◆ WHAT IS NEEDED
Render the lines of the items as a numbered list, from the first line through the line containing "I will 72,47.", and skip any blank lines.

· · ·

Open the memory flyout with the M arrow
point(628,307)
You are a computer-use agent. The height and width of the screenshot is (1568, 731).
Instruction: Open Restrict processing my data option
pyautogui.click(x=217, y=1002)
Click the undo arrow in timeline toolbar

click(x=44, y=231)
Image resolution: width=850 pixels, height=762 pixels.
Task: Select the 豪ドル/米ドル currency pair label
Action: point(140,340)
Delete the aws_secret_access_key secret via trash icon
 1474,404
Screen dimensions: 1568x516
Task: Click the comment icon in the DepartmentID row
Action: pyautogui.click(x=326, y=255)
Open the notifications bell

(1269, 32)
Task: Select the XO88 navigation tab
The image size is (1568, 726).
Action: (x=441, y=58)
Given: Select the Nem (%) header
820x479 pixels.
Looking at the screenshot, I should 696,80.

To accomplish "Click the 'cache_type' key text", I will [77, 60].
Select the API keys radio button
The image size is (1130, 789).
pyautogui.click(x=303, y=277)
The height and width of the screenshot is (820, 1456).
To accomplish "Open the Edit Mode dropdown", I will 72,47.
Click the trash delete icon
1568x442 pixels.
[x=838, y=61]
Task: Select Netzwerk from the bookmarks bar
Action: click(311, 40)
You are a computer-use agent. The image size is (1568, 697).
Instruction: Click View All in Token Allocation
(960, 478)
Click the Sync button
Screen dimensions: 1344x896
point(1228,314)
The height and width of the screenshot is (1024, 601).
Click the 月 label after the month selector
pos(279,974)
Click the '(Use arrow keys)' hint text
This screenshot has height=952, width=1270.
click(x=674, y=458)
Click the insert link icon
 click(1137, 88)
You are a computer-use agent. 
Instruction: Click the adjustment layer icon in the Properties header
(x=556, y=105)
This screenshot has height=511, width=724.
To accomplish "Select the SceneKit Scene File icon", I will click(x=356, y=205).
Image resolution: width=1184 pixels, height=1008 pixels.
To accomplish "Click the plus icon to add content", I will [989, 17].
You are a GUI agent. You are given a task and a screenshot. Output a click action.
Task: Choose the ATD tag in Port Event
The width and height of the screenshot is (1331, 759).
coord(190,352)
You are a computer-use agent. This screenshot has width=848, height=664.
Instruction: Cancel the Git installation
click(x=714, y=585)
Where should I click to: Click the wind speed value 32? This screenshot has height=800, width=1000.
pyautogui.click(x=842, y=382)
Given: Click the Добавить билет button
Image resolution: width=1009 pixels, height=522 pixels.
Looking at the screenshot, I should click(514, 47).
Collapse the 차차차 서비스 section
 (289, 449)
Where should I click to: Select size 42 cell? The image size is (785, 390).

· · ·

◆ FINAL RESULT
1. Open the memory flyout with the M arrow
2. point(628,307)
3. You are a computer-use agent. The height and width of the screenshot is (1568, 731).
4. Instruction: Open Restrict processing my data option
5. pyautogui.click(x=217, y=1002)
6. Click the undo arrow in timeline toolbar
7. click(x=44, y=231)
8. Image resolution: width=850 pixels, height=762 pixels.
9. Task: Select the 豪ドル/米ドル currency pair label
10. Action: point(140,340)
11. Delete the aws_secret_access_key secret via trash icon
12.  1474,404
13. Screen dimensions: 1568x516
14. Task: Click the comment icon in the DepartmentID row
15. Action: pyautogui.click(x=326, y=255)
16. Open the notifications bell
17. (1269, 32)
18. Task: Select the XO88 navigation tab
19. The image size is (1568, 726).
20. Action: (x=441, y=58)
21. Given: Select the Nem (%) header
22. 820x479 pixels.
23. Looking at the screenshot, I should 696,80.
24. To accomplish "Click the 'cache_type' key text", I will [77, 60].
25. Select the API keys radio button
26. The image size is (1130, 789).
27. pyautogui.click(x=303, y=277)
28. The height and width of the screenshot is (820, 1456).
29. To accomplish "Open the Edit Mode dropdown", I will 72,47.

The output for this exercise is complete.